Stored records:
======
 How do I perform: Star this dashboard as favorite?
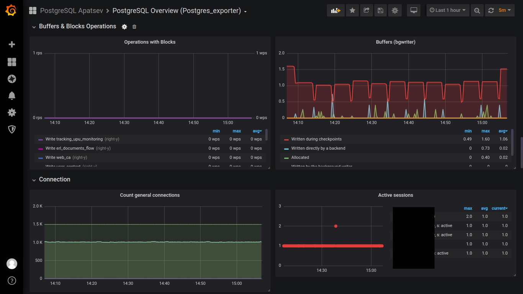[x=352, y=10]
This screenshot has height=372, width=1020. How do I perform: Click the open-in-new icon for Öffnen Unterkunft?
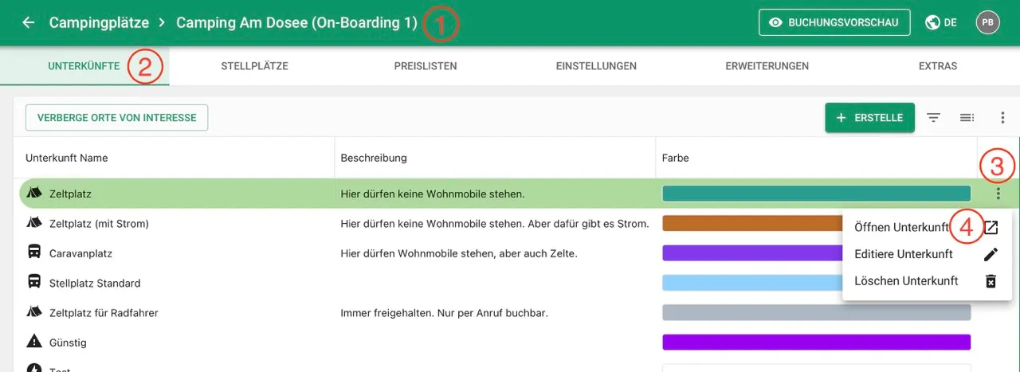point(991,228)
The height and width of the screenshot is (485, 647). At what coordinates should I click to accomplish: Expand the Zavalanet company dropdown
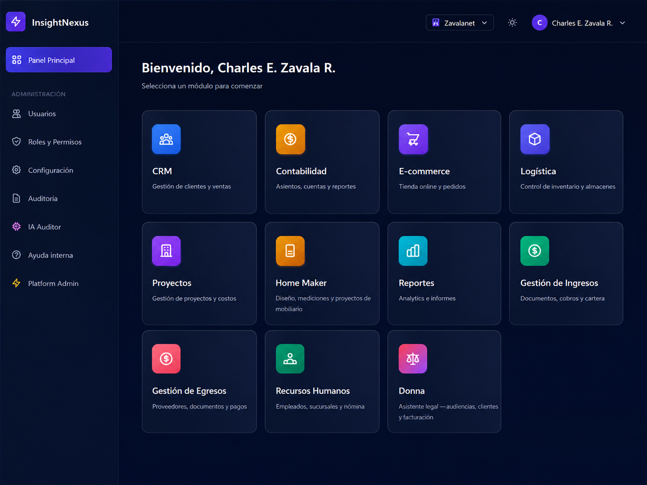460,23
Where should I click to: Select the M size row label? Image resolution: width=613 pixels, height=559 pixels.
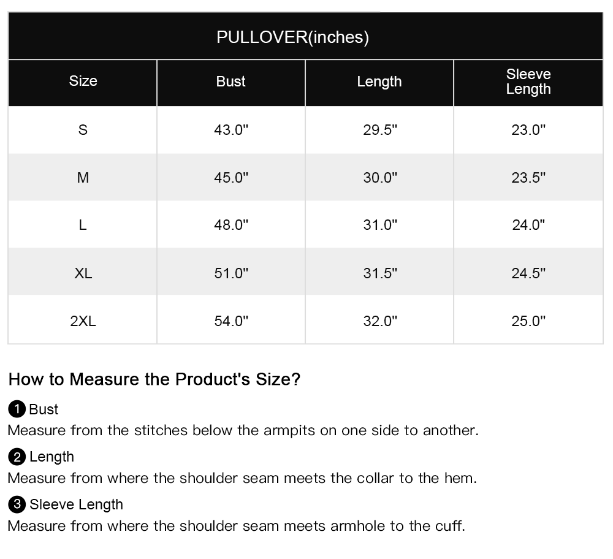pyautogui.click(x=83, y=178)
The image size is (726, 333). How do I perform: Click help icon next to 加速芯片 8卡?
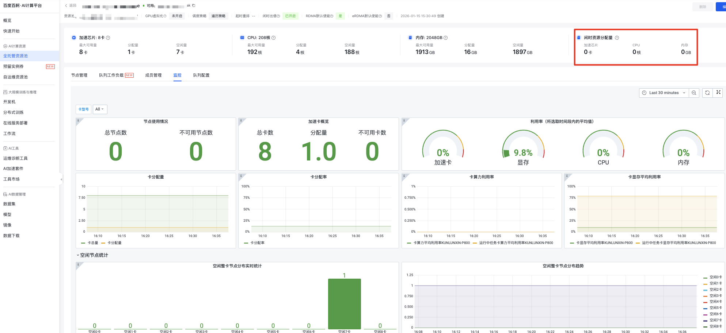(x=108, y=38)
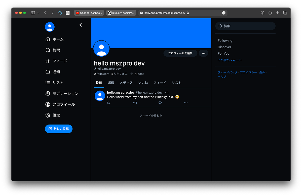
======
WHAT YOU ARE ASKED TO DO: All lines after and including the one with "Where should I", through the end of the entries above, should be output exactly and by themselves. The pictures are to be left out.

YOUR SOLUTION:
Where should I click to: Select the M size row label? Image resolution: width=613 pixels, height=559 pixels.
pyautogui.click(x=83, y=178)
The image size is (726, 333). How do I perform: Click help icon next to 加速芯片 8卡?
(x=108, y=38)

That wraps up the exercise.